**TASK INSTRUCTIONS**
Retyping the entire listing exactly is the task.

START DATA

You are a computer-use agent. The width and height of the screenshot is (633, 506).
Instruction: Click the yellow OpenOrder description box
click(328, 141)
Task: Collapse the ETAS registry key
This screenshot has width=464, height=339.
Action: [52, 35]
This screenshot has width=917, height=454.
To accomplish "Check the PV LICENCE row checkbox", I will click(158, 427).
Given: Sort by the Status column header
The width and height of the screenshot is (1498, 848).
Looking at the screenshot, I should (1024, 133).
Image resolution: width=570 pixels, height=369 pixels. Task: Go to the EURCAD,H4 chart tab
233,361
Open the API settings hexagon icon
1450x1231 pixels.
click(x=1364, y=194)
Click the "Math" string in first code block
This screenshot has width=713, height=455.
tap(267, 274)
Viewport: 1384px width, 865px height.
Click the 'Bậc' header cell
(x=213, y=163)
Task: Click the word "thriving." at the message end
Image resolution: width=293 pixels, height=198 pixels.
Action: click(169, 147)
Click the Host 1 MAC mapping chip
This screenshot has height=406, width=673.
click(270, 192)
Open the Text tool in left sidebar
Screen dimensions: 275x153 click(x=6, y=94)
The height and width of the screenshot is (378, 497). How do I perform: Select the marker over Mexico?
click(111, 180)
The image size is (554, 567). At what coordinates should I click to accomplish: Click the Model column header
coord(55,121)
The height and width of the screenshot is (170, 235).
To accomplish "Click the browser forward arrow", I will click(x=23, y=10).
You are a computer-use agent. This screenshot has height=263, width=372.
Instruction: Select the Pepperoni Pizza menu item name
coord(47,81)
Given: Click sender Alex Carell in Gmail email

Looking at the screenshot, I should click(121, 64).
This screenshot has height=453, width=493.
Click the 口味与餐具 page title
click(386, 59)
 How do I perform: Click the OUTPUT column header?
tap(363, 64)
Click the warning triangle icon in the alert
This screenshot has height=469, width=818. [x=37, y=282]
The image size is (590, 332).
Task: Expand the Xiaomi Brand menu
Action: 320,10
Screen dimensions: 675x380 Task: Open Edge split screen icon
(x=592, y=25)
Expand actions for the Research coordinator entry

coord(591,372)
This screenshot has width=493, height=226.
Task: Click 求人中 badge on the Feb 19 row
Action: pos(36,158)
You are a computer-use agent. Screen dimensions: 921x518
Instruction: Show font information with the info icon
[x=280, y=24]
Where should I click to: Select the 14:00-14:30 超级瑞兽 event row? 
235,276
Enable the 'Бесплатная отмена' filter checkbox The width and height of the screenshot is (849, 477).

END DATA

**COMPLETED TASK**
You are a computer-use agent. The width and height of the screenshot is (633, 506).
Instruction: Click the yellow OpenOrder description box
click(328, 141)
Task: Collapse the ETAS registry key
This screenshot has width=464, height=339.
Action: [52, 35]
This screenshot has width=917, height=454.
To accomplish "Check the PV LICENCE row checkbox", I will click(158, 427).
Given: Sort by the Status column header
The width and height of the screenshot is (1498, 848).
Looking at the screenshot, I should (1024, 133).
Image resolution: width=570 pixels, height=369 pixels. Task: Go to the EURCAD,H4 chart tab
233,361
Open the API settings hexagon icon
1450x1231 pixels.
click(x=1364, y=194)
Click the "Math" string in first code block
This screenshot has width=713, height=455.
tap(267, 274)
Viewport: 1384px width, 865px height.
Click the 'Bậc' header cell
(x=213, y=163)
Task: Click the word "thriving." at the message end
Image resolution: width=293 pixels, height=198 pixels.
Action: click(169, 147)
Click the Host 1 MAC mapping chip
This screenshot has height=406, width=673.
click(270, 192)
Open the Text tool in left sidebar
Screen dimensions: 275x153 click(x=6, y=94)
The height and width of the screenshot is (378, 497). How do I perform: Select the marker over Mexico?
click(111, 180)
The image size is (554, 567). At what coordinates should I click to accomplish: Click the Model column header
coord(55,121)
The height and width of the screenshot is (170, 235).
To accomplish "Click the browser forward arrow", I will click(x=23, y=10).
You are a computer-use agent. This screenshot has height=263, width=372.
Instruction: Select the Pepperoni Pizza menu item name
coord(47,81)
Given: Click sender Alex Carell in Gmail email

Looking at the screenshot, I should click(121, 64).
This screenshot has height=453, width=493.
Click the 口味与餐具 page title
click(386, 59)
 How do I perform: Click the OUTPUT column header?
tap(363, 64)
Click the warning triangle icon in the alert
This screenshot has height=469, width=818. [x=37, y=282]
The image size is (590, 332).
Task: Expand the Xiaomi Brand menu
Action: 320,10
Screen dimensions: 675x380 Task: Open Edge split screen icon
(x=592, y=25)
Expand actions for the Research coordinator entry

coord(591,372)
This screenshot has width=493, height=226.
Task: Click 求人中 badge on the Feb 19 row
Action: pos(36,158)
You are a computer-use agent. Screen dimensions: 921x518
Instruction: Show font information with the info icon
[x=280, y=24]
Where should I click to: Select the 14:00-14:30 超级瑞兽 event row? 
235,276
Enable the 'Бесплатная отмена' filter checkbox The width and height of the screenshot is (849, 477).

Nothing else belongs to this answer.